Before this artistic revolution (whose impact Butler compares to dodecaphonism in music or abstraction in painting), things were relatively clear. Diderot, in his famous essay The comedian's paradox, established that the actors would be better the more aware they were that they were acting and the less involved they were in the character. History changed with Stanislavsky, who, to achieve less declamatory and more credible interpretations, patented a technique in which the person and the character were confused. When we see an actor cry, he is really crying, he does not pretend. Through complex and introspective training, the actor works on his emotions to build his character.
Since then, borders have fallen, like the fourth wall and so many other theatrical conventions. It has been unclear for some time what it means to interpret. No matter how much we analyze the work of the method's great actors and their heirs, it is impossible to determine what the hell we are looking at. We know, for example, that Maria Schneider was genuinely terrified—the actress, not the character, who was also terrified—in the sexual assault scene in The last Tango in Paris, which today we consider barbaric and criminal. The history of cinema is saturated with similar, although less brutal, cases that can be considered, being generous, morally ambiguous.

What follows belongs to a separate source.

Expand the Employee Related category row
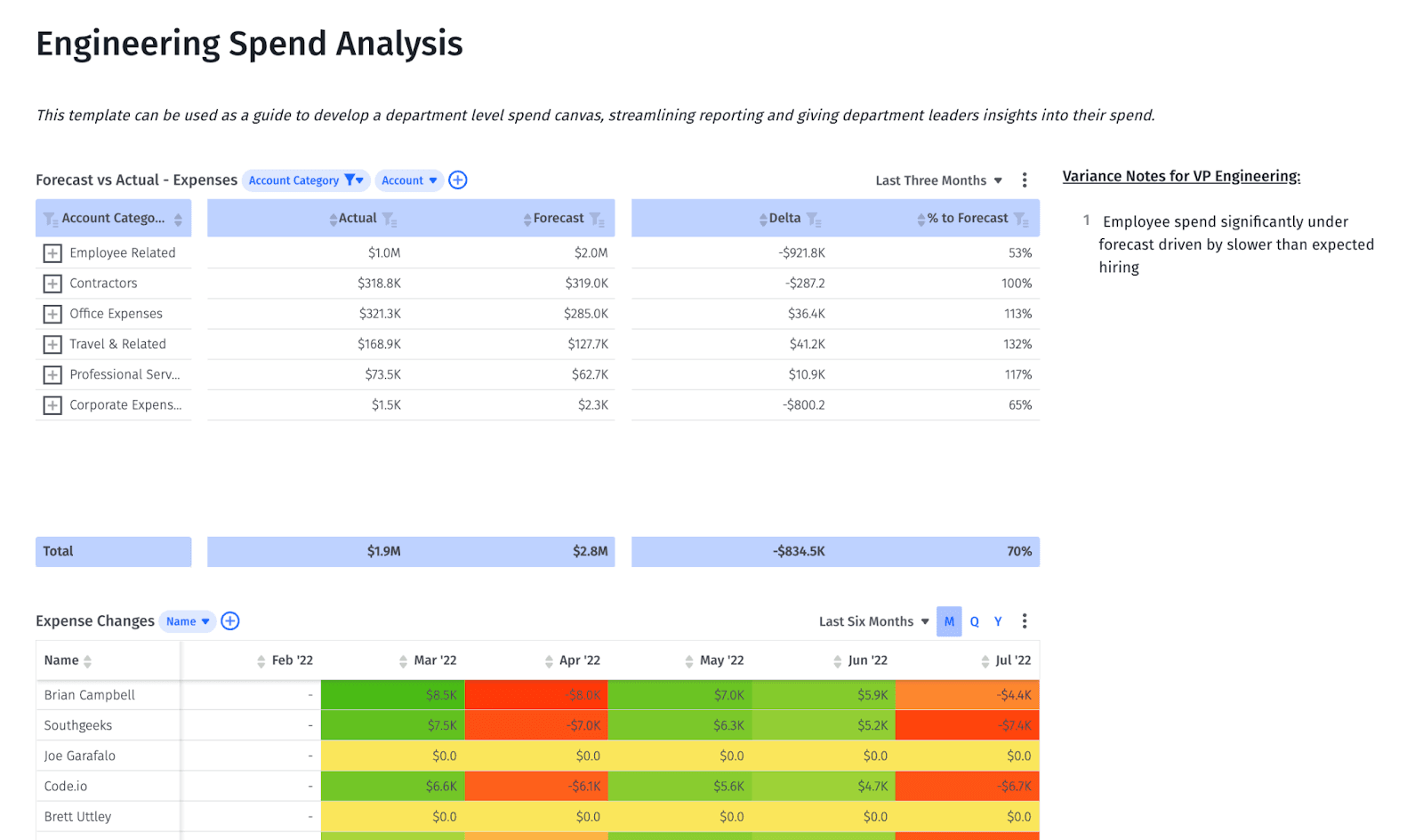1423x840 pixels. point(52,252)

The veristic obsession has often transcended the profession of the actor, and not only because of the postulates of the avant-garde of the type of New Wave. Visconti, for example, filled the closets of the Palermo palace of The Leopardalthough they did not open in any scene, but he believed that the viewer would notice that they were a set if 19th century dresses did not hang inside.
For Butler, we all know what it means to be an actor if we don't look too hard, which can be said about so many other things. For some, the border is marked at the limits of imitation: Bradley Cooper can convincingly imitate the movements of Leonard Bernstein, but not the virtuosity of Glenn Gould or the voice of Plácido Domingo. Not to mention how disturbing it would be if he signed the plans for a real building designed during a Le Corbusier biopic, for example. I would not enter that place calmly, nor would I get on a plane piloted by an actor who plays a pilot, no matter how credible his imitation may be, although perhaps I would live in a country governed by an actor who pretends to be president of the government. The limits, therefore, are not set by fiction, but by the nature of reality and what the public is willing to accept as such.
At the beginning of his career, Robert De Niro had problems with normal characters. He amazed the world with his interpretations of extreme roles, of marginal, psychopathic, violent and lost types, but he did not feel comfortable when the script did not demand a radical metamorphosis and he had to act with discretion and naturalness. In general, the public and critics applaud absolute immersion in characters completely different from the actor's personality and do not celebrate with the same enthusiasm those performances in which this transformative effort is not appreciated and the actor seems like himself, as happens with Woody. Allen or Nanni Moretti. That is to say: we viewers demand the greatest truth in the greatest lie. We want the limits of interpretation to be erased through the most outright imposture, and in this paradox we find actors who become orchestra directors. Rarely have the real and the imaginary been so confused.